Salvadoran President Nayib Bukele announced on Friday the transfer of the first 2,000 gang members to the new mega jailin which it intends to detain 40,000 people captured under the emergency regime in El Salvador.
“Today at dawn, in a single operation, we transferred the first 2,000 gang members to the Center for the Confinement of Terrorism (Cecot). This will be their new house, where they will live for decades, mixed, without being able to do any more harm to the population.” Indian Bukele on Twitter along with a video showing gang members entering the prison.
The prison, located 74 kilometers from the capital in the Tecoluca municipality, San Vicente department, has 33 blocks of construction within 236 isolated blocks of the city. It is made up of confinement pavilions with metal cabins and punishment cells, virtual courtrooms and two modules for factories against prison leisure.
Two days before the transfer, an indictment from the Department of Justice of the United States against 13 alleged leaders of the MS-13 gang, for multiple crimes in New York, accused the gangs of having negotiated with members of the government of the leftist Farabundo Martí National Liberation Front (FMLN) to reduce homicides in exchange for benefits, as well as with its rival the right-wing Nationalist Republican Alliance (Arena) and with the current government.
The notice mentions meetings “organized by the Salvadoran government” and officials such as the director of penal centers and the director of Tejido Social to obtain benefits in exchange for the reduction of homicides and electoral support in the 2021 legislative elections. The government did not react to the regard.

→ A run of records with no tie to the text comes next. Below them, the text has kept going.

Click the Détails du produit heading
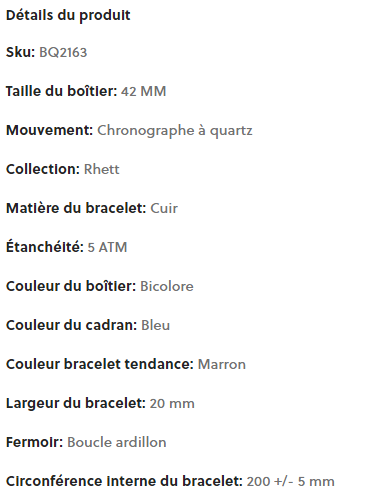The height and width of the screenshot is (491, 382). 68,16
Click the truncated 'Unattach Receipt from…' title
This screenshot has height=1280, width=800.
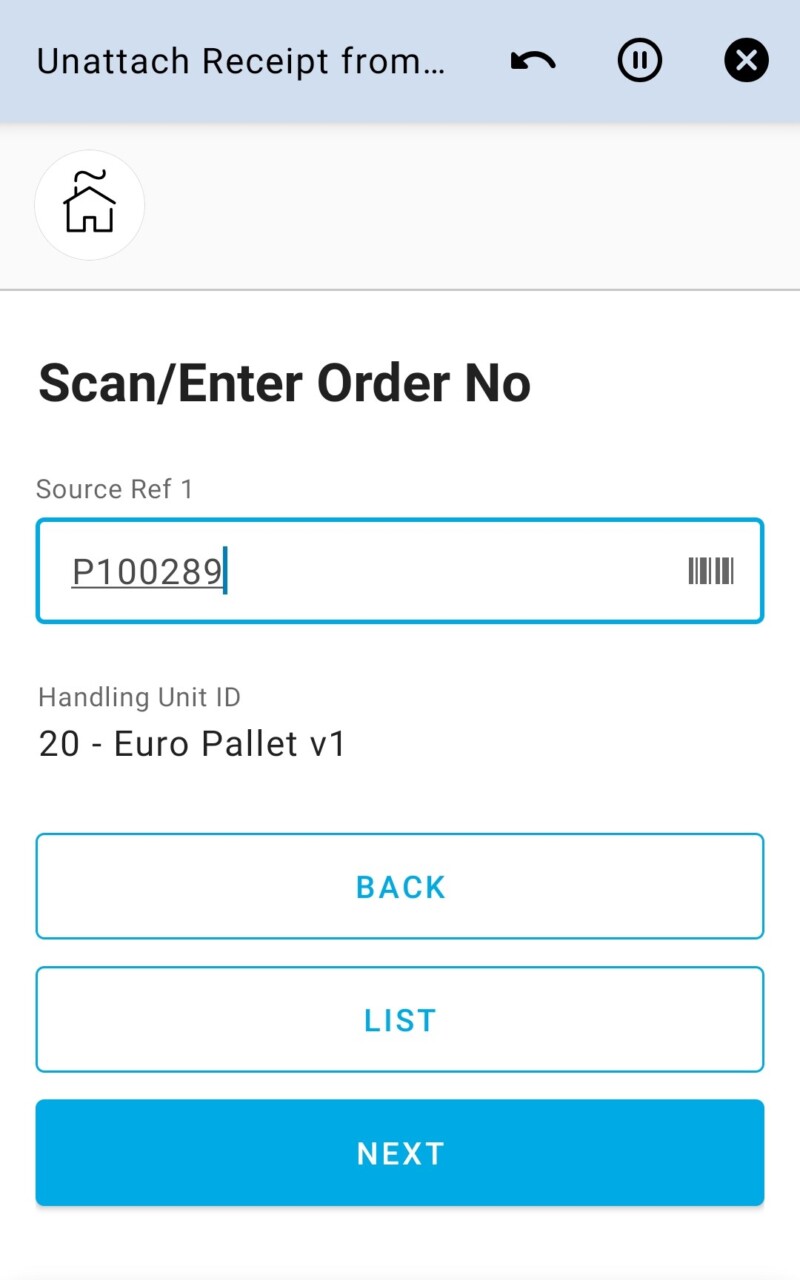pos(240,62)
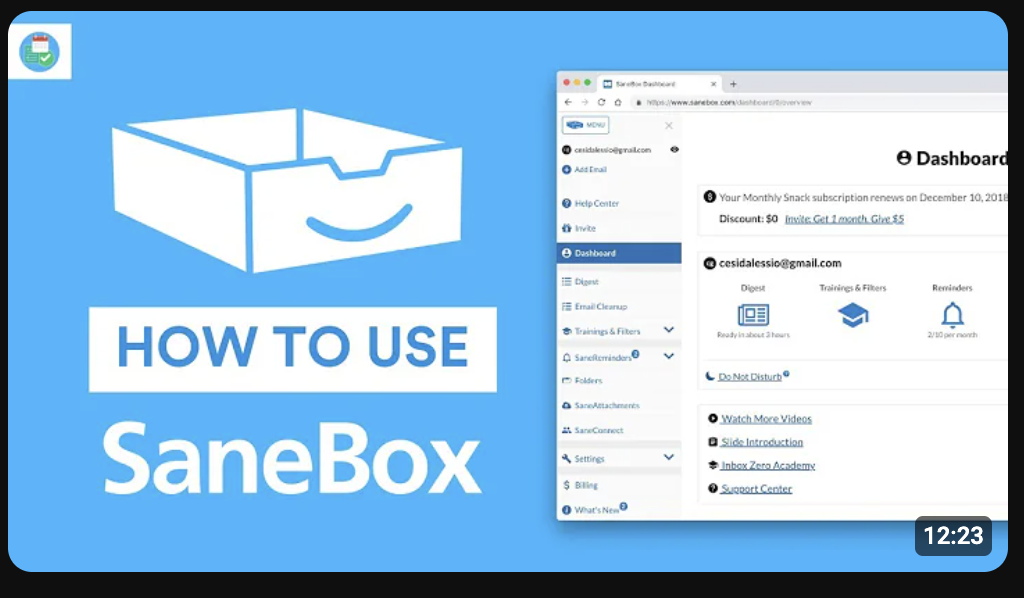Enable Do Not Disturb mode

(x=749, y=377)
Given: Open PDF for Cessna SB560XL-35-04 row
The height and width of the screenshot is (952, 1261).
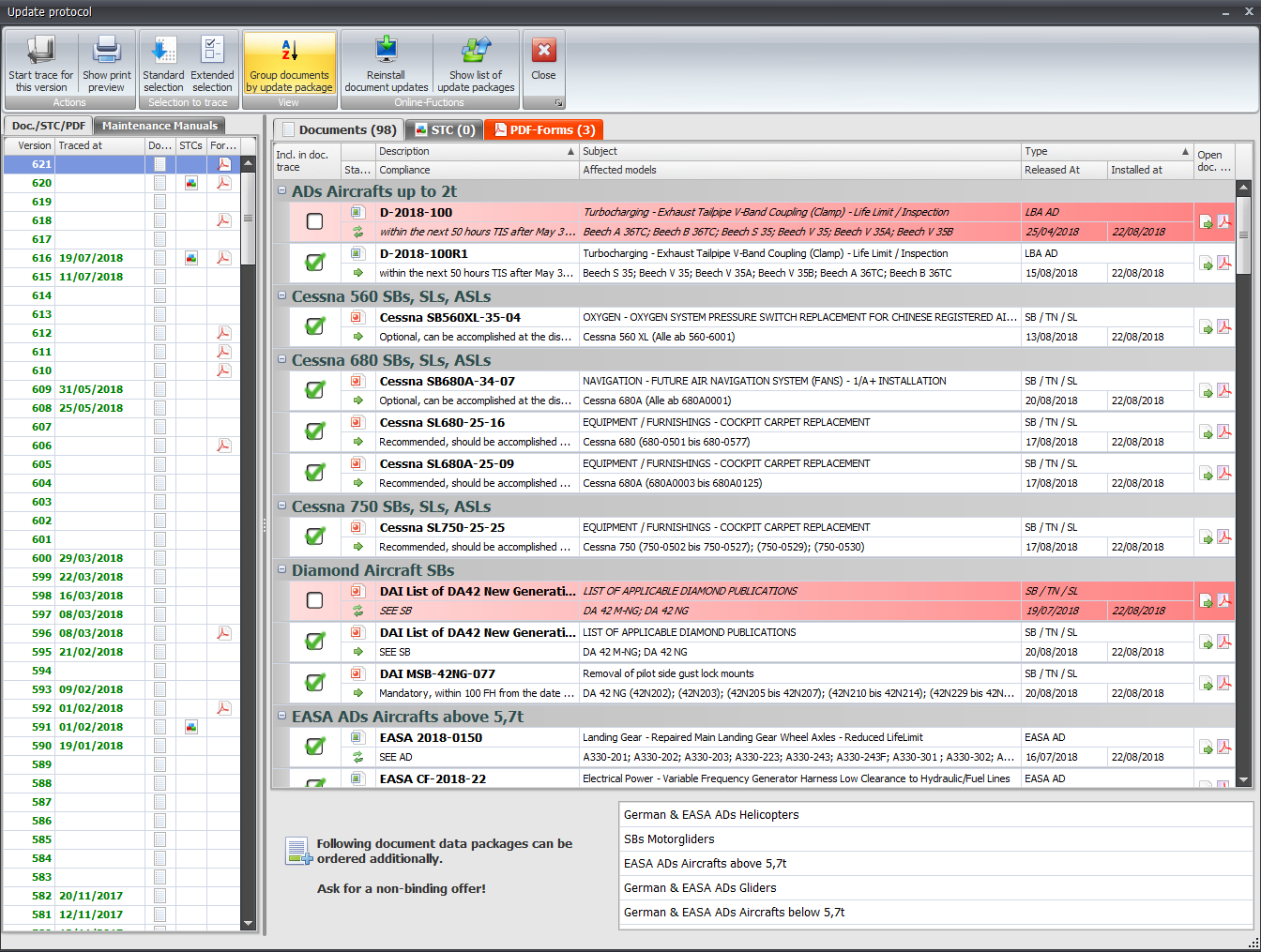Looking at the screenshot, I should 1223,327.
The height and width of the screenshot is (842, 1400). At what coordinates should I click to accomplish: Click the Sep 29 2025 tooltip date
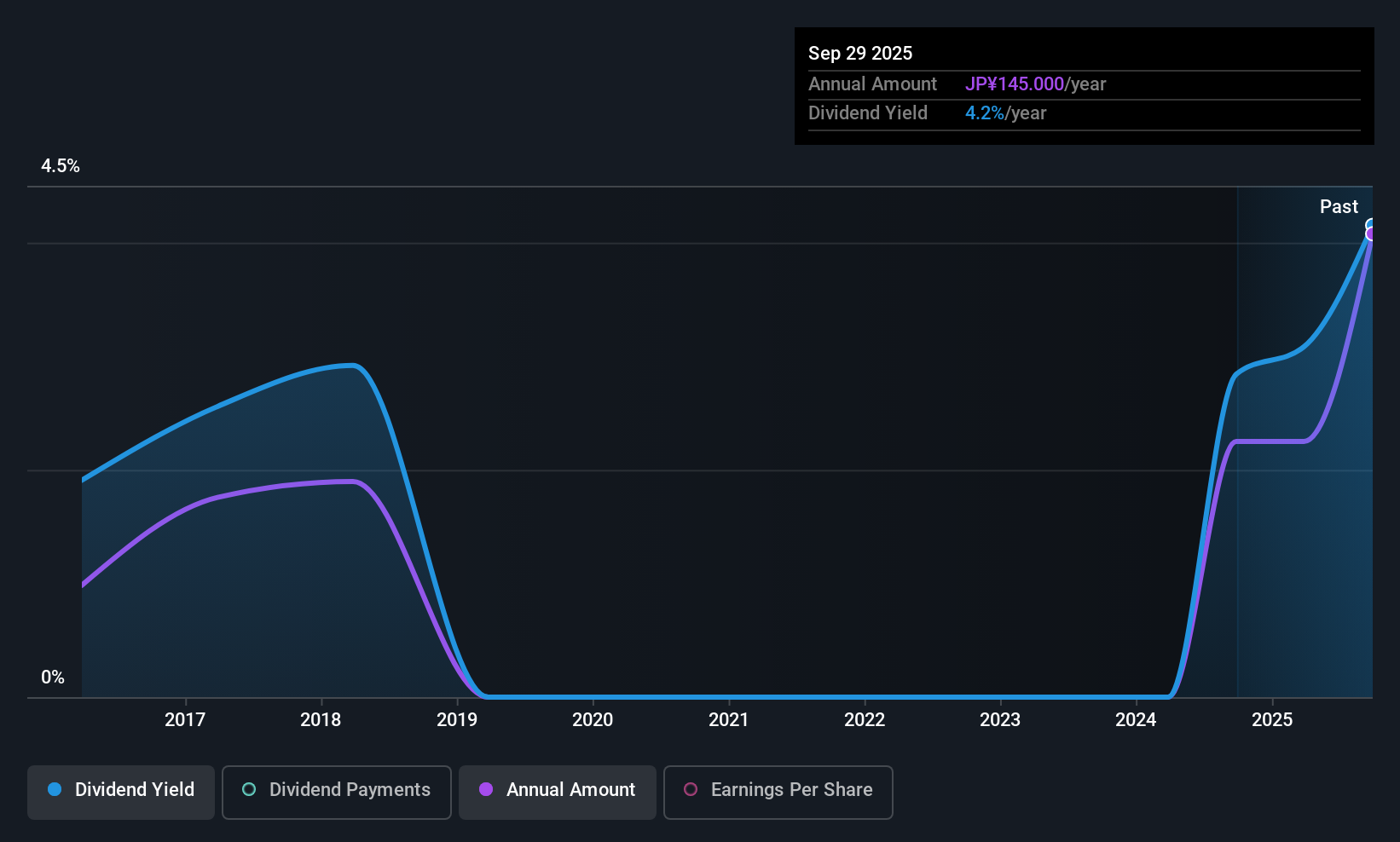[x=860, y=54]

From the beginning of the exception regimeon March 27, 2022 until this Friday, the authorities have captured 64,512 people accused of being gang members, of whom 3,745 were later released and another 3,344 have denounced human rights violations, the majority for alleged arbitrary detentions, before the association Cristosal.
The emergency regime was approved on March 27, 2022, after 62 Salvadorans were killed on March 26, and its eleventh extension is in force until March 17. Homicides dropped from 1,211 in 2021 to 615 in 2022, according to official figures that registered a gradual drop year after year since 2016.